** QUESTIONS ON THE MATERIAL **
- 1) Decide whether each statement below agrees with the post on possibilities. Answer yes or no for each, and quote the words of the post that decide it.
(a) The post names Adrienne Rich as the author of Arts of the Possible.
(b) The post holds that love can be proven through experimentation.
(c) The post places possibilities closer to realistic fact than to fairy tales.
- 2) Using the post on possibilities, answer the following, one answer a line.
(a) What date appears at the top of the post?
(b) What number and title head the section?
(c) Whose short stories does the post mention?
- 3) Transcribe without change the part of the post on possibilities that opens with the words containing "Human Recorded History" and closes with "that truly possible?".

** PAGE TEXT **
Saturday, May 16, 2009

Human Recorded History / The Likely Future

1.1 Visions of Grandeur

Possibilities, the world and the mind are made to ponder them constantly; the possibilities of wars, the possibility of cures, the possibility of life on distant planets are topics of great interest and limitless application. With books like Arts of the Possible by Adrienne Rich and the short stories of Isaac Asimov, the view of possibilities shows their boundlessness. Popular telecommunications would have us believe in a future full of creature comforts, environmental perfection, and euphoria. Is that truly possible?

Of course! Just as possible as humans being born without the need for love or computers “smart enough” to calculate the outcome of the next time the Boston Red Socks World Series victory. The possibility of a perfect world has always enticed and driven the machines of innovation, what is to say it should stop anytime soon. Just as love is held as a communal truth, it can not be proven or postulated by experimentation and evaluation. However, possibilities are always uncertainties that have closer relationships with fairy tales and ghost stories, than realistic fact.

** DATA LISTING **

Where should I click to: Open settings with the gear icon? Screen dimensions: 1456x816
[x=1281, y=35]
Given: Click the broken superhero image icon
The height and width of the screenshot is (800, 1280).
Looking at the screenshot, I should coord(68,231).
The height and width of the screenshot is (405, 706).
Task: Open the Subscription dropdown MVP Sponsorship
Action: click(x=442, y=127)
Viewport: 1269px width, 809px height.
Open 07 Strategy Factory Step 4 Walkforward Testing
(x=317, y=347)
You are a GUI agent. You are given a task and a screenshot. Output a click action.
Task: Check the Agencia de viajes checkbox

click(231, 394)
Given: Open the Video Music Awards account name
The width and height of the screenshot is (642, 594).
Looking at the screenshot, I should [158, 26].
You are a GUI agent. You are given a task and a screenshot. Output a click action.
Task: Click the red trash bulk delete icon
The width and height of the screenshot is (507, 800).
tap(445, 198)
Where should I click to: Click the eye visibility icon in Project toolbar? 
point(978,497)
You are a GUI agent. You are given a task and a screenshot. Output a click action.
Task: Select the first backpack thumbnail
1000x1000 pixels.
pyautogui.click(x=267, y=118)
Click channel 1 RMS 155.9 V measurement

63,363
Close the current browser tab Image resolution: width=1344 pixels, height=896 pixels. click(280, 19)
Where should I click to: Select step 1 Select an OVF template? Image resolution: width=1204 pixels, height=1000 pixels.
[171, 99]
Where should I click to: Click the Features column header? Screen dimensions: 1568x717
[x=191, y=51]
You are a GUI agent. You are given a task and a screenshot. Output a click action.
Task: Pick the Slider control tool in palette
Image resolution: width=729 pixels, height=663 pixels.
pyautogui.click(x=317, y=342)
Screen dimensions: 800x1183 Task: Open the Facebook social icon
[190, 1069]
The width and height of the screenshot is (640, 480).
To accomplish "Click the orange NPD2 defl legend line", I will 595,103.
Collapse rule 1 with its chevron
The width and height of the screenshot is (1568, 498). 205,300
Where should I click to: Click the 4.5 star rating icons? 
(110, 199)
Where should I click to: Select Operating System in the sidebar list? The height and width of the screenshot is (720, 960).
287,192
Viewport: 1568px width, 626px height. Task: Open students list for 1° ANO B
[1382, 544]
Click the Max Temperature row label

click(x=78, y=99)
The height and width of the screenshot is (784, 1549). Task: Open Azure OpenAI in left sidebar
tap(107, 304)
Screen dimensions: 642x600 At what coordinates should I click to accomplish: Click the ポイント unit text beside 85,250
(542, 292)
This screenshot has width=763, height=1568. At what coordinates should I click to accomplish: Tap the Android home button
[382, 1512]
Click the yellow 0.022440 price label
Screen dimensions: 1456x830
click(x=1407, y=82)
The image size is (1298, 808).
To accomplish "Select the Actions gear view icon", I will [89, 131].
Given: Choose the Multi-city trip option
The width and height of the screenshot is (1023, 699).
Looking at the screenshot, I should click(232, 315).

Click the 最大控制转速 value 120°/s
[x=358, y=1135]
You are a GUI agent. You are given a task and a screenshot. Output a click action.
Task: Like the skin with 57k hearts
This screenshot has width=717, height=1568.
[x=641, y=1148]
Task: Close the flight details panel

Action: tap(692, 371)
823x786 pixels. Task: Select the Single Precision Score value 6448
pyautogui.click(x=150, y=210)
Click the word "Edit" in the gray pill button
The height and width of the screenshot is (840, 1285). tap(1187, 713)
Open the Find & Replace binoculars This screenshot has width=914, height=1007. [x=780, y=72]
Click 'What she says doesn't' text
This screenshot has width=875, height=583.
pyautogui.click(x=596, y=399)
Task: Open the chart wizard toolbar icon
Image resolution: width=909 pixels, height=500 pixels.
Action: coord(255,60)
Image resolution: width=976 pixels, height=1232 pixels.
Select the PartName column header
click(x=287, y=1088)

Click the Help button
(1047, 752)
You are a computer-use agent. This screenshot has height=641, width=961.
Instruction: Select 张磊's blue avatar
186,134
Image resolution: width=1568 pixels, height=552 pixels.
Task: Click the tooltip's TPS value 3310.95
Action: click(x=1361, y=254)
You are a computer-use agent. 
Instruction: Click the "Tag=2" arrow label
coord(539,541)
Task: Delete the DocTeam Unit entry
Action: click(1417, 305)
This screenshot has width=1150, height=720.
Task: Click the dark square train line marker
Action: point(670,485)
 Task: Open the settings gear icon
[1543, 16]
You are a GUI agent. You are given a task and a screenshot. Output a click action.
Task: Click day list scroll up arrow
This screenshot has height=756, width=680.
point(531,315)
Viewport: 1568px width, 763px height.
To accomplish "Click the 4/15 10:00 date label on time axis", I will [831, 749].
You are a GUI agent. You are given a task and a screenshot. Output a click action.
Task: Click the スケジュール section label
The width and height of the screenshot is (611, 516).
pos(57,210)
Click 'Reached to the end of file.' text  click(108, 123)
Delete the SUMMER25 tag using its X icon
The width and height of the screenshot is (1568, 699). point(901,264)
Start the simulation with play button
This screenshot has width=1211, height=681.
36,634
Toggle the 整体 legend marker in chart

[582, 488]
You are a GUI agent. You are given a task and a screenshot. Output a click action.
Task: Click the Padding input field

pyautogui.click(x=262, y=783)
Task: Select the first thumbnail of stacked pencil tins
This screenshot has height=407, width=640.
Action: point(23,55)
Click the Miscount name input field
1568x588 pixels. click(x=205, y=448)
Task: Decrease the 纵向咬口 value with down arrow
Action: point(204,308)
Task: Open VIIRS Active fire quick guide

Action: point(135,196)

** COMPLETED EXERCISE **
- 1)
(a) Yes: "With books like Arts of the Possible by Adrienne Rich"
(b) No: "it can not be proven or postulated by experimentation and evaluation"
(c) No: "possibilities are always uncertainties that have closer relationships with fairy tales and ghost stories, than realistic fact"

- 2)
(a) Saturday, May 16, 2009
(b) 1.1 Visions of Grandeur
(c) Isaac Asimov's

- 3)
Human Recorded History / The Likely Future

1.1 Visions of Grandeur

Possibilities, the world and the mind are made to ponder them constantly; the possibilities of wars, the possibility of cures, the possibility of life on distant planets are topics of great interest and limitless application. With books like Arts of the Possible by Adrienne Rich and the short stories of Isaac Asimov, the view of possibilities shows their boundlessness. Popular telecommunications would have us believe in a future full of creature comforts, environmental perfection, and euphoria. Is that truly possible?